The commission met in Lansing to consider whether to accept wage increases and health benefit terms that an impasse panel had recommended. The commission decided to meet again Jan. 15 on the proposed two-year contracts and extended the union contracts that expired Dec. 15 until then.
Roughly 70 percent of Michigan's 47,000 state employees are unionized, and state employee unions took to the picket line in Lansing on Tuesday and Wednesday to protest the proposal.
The impasse panel's recommendations came after unions and Gov. Rick Snyder's administration disagreed on wages and health benefits. The panel recommended a 2 percent wage increase and a 0.5 percent lump sum payment in 2014 and a 2 percent pay increase in 2015.
The contract also would raise co-pays, deductibles and out-of-pocket maximums for health care.
Commissioners postponed the decision after they deadlocked 2-2 on an alternate proposal that would have maintained pay raises but rejected health care cuts for members of American Federation of State, County and Municipal Employees Local 125, the Lansing State Journal reported.

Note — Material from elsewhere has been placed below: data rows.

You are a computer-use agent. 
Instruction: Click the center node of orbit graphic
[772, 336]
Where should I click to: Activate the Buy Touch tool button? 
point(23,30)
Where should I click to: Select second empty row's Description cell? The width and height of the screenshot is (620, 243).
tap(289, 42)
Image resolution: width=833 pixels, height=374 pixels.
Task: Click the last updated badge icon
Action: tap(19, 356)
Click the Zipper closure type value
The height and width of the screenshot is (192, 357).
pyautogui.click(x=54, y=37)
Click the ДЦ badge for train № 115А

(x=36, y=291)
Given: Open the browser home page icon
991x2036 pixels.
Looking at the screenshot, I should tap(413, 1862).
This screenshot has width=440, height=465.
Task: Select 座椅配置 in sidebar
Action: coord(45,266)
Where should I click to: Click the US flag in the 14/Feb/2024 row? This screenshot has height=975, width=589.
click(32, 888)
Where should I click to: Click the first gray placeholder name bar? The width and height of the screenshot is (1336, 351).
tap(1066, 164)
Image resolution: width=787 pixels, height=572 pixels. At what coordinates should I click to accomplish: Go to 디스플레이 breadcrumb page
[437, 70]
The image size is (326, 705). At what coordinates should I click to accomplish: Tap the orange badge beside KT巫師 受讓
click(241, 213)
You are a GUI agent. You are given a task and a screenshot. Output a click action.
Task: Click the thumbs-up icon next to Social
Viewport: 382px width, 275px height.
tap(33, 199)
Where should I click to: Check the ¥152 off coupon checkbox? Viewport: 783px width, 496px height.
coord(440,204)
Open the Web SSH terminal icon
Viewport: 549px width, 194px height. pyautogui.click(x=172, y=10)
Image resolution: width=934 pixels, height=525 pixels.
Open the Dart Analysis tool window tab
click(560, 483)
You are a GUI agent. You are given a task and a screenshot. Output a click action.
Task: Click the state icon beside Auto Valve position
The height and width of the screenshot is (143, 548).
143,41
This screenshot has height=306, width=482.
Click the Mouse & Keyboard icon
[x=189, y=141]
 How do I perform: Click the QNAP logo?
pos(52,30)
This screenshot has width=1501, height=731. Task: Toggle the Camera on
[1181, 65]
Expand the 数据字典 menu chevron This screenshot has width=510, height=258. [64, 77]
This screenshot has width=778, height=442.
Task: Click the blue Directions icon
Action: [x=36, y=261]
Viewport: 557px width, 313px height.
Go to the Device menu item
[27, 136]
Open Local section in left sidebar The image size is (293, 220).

"We're treading on uncharted waters," said Commissioner Robert Swanson, an opponent of the health system changes. "I hope, given some time, the parties could try to reach something we could agree on."
United Auto Workers Vice President Cindy Estrada, leader of the coalition of state employee unions, called the decision a partial victory.
"It's a victory in the sense that we're being asked to go back to the table and take a look at these health care concerns," Estrada said. "It really creates distrust when you come after concessions during good times."
Among those picketing Wednesday outside the Capitol Commons Building was state police employee Carolyn Kowalik, 58, of Rapid City. She said the proposed health benefits cuts would make it harder for her to afford health care.
"My husband just had a stroke," the Rapids City woman told the newspaper. "He needs a lot of medications. If we move to the new health plan, it will break me."
"I believe if I have to pay more for health care, I'll have to cut back in other areas of my home, maybe food purchases," said another picket, Yvonne Cash. The 54-year-old is a caseworker in the Department of Human Services.